### Task
Scale the records, request lines included, from the line that contains "You are a computer-use agent. Screen" through the line that contains "(x=2146, y=91)", reproducing every line. Multiply each coordinate in the answers by 0.55 and round it to a whole number, with halves rounded up.

### Information given
## Start

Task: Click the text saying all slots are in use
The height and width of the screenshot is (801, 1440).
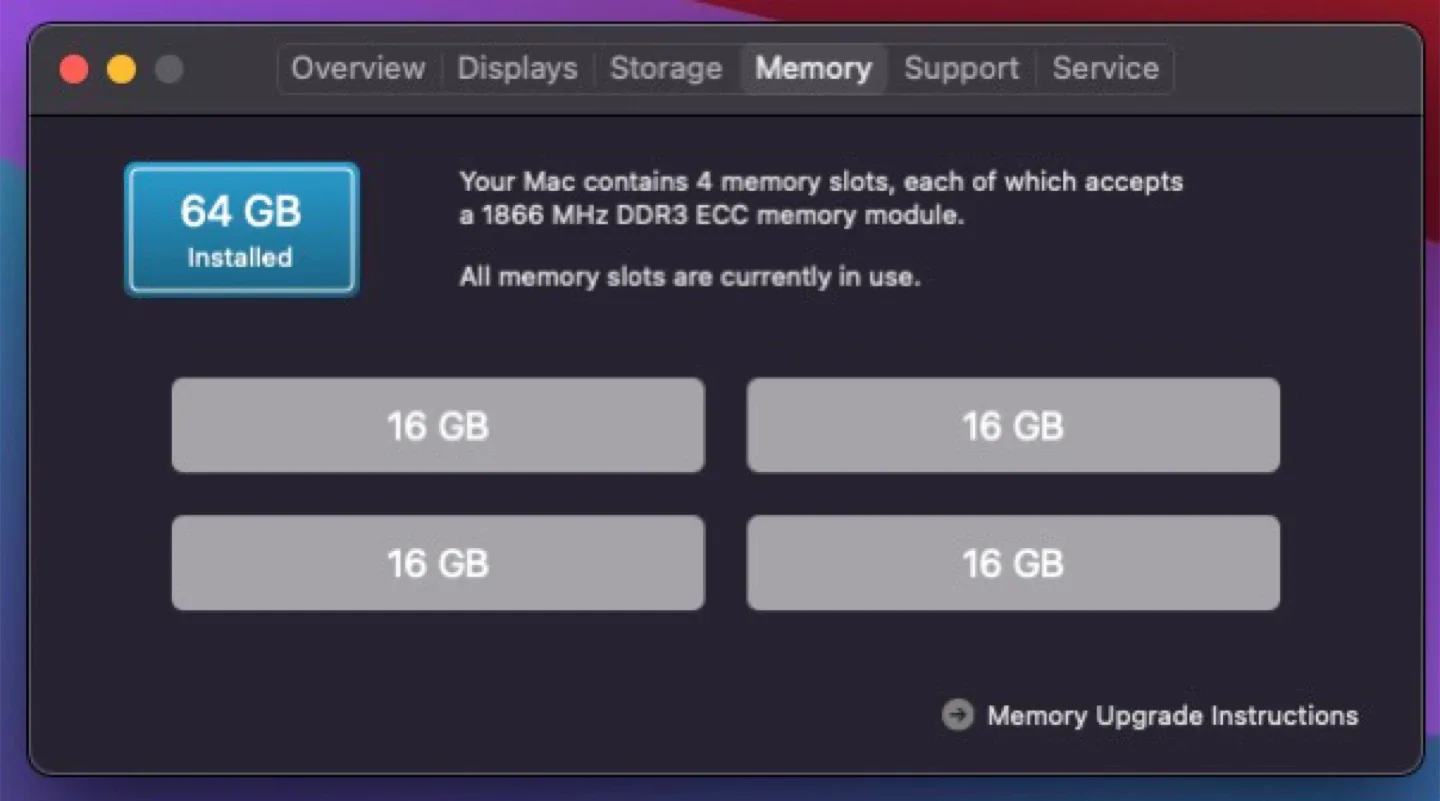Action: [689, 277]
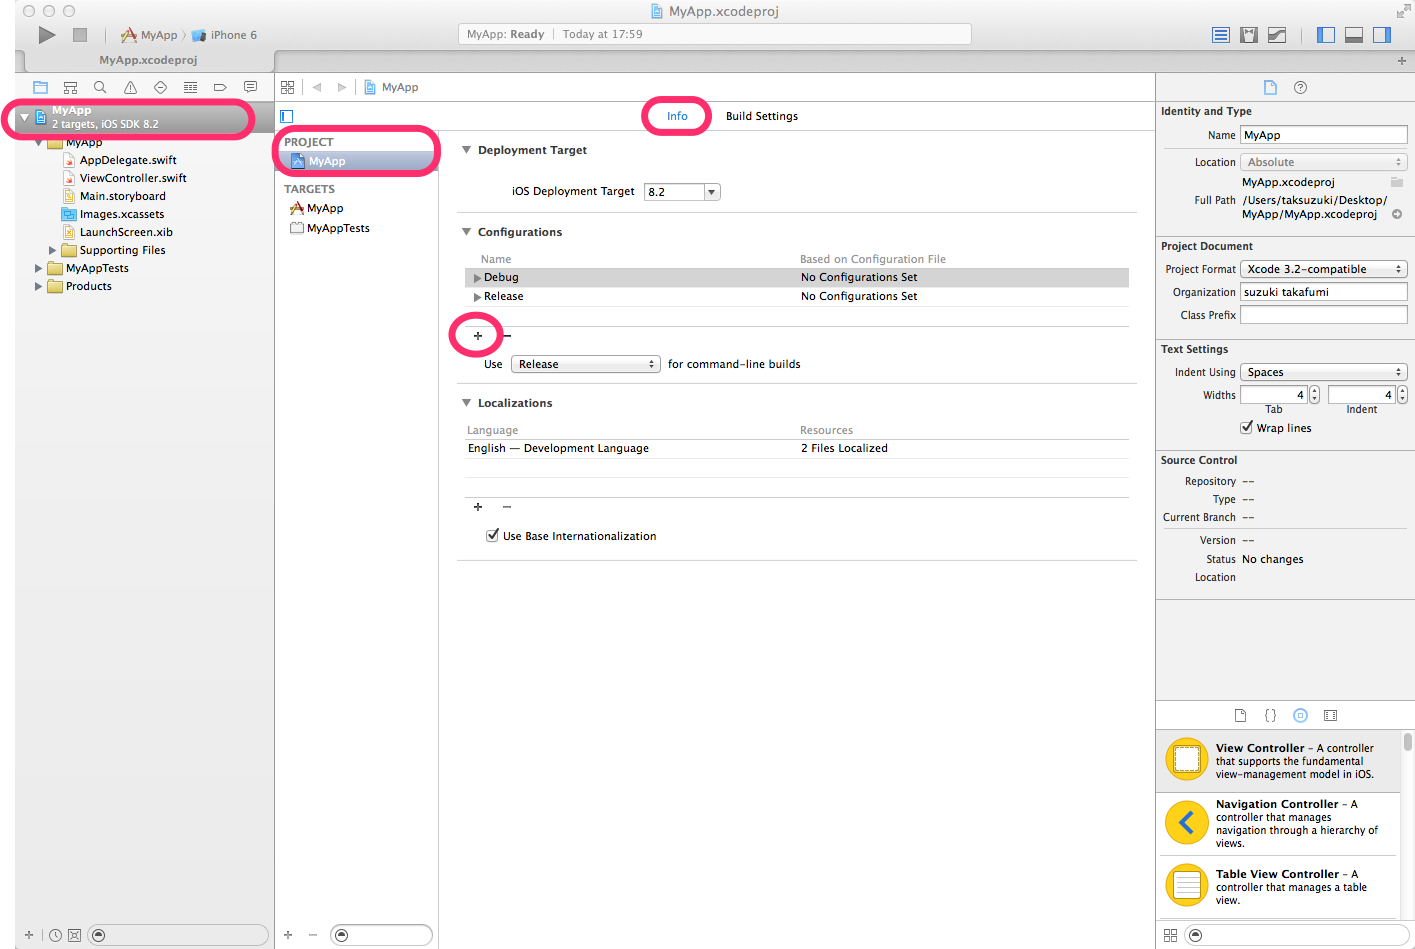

## End
## Start

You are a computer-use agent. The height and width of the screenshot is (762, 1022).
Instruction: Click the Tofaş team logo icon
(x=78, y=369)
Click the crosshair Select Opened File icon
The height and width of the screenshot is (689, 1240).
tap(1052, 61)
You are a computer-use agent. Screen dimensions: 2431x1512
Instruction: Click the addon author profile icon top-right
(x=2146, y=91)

## End

### The completed task
You are a computer-use agent. Screen dimensions: 2431x1512
Instruction: Click the addon author profile icon top-right
(x=1180, y=50)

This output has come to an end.